*What needs to be done*:
Render the lines from the beginning of the records through the line containing "Open the page", inclusive, as a numbered list, omitting any blank lines.

○ ○ ○ ○ ○

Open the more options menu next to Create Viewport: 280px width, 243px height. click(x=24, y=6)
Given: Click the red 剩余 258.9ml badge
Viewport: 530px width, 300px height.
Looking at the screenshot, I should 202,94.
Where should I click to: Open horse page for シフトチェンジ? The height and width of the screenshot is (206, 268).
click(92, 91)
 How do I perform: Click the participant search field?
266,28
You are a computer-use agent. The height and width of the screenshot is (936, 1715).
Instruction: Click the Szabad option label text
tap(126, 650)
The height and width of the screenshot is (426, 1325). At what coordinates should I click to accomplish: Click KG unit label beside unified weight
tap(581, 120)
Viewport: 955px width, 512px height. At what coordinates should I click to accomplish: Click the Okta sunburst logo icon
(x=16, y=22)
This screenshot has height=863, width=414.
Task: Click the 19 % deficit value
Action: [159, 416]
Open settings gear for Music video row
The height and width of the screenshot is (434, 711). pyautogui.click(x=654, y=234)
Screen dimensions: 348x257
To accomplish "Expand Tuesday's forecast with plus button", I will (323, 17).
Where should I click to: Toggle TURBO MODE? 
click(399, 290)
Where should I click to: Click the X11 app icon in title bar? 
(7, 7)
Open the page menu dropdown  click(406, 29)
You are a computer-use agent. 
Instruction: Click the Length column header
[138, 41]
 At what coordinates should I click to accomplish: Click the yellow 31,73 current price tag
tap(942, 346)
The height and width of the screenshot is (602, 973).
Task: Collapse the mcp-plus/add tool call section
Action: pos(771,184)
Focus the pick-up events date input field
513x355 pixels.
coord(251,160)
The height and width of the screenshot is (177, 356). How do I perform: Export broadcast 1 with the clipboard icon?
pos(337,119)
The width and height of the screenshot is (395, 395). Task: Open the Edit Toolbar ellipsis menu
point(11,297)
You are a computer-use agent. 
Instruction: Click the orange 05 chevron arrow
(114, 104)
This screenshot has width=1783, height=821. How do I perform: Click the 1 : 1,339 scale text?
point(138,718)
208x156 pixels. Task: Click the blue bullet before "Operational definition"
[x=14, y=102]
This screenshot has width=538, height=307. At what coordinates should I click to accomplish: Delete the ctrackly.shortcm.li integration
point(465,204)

○ ○ ○ ○ ○

*Output of the exercise*:
1. Open the more options menu next to Create Viewport: 280px width, 243px height. click(x=24, y=6)
2. Given: Click the red 剩余 258.9ml badge
3. Viewport: 530px width, 300px height.
4. Looking at the screenshot, I should 202,94.
5. Where should I click to: Open horse page for シフトチェンジ? The height and width of the screenshot is (206, 268).
6. click(92, 91)
7.  How do I perform: Click the participant search field?
8. 266,28
9. You are a computer-use agent. The height and width of the screenshot is (936, 1715).
10. Instruction: Click the Szabad option label text
11. tap(126, 650)
12. The height and width of the screenshot is (426, 1325). At what coordinates should I click to accomplish: Click KG unit label beside unified weight
13. tap(581, 120)
14. Viewport: 955px width, 512px height. At what coordinates should I click to accomplish: Click the Okta sunburst logo icon
15. (x=16, y=22)
16. This screenshot has height=863, width=414.
17. Task: Click the 19 % deficit value
18. Action: [159, 416]
19. Open settings gear for Music video row
20. The height and width of the screenshot is (434, 711). pyautogui.click(x=654, y=234)
21. Screen dimensions: 348x257
22. To accomplish "Expand Tuesday's forecast with plus button", I will (323, 17).
23. Where should I click to: Toggle TURBO MODE? 
24. click(399, 290)
25. Where should I click to: Click the X11 app icon in title bar? 
26. (7, 7)
27. Open the page menu dropdown  click(406, 29)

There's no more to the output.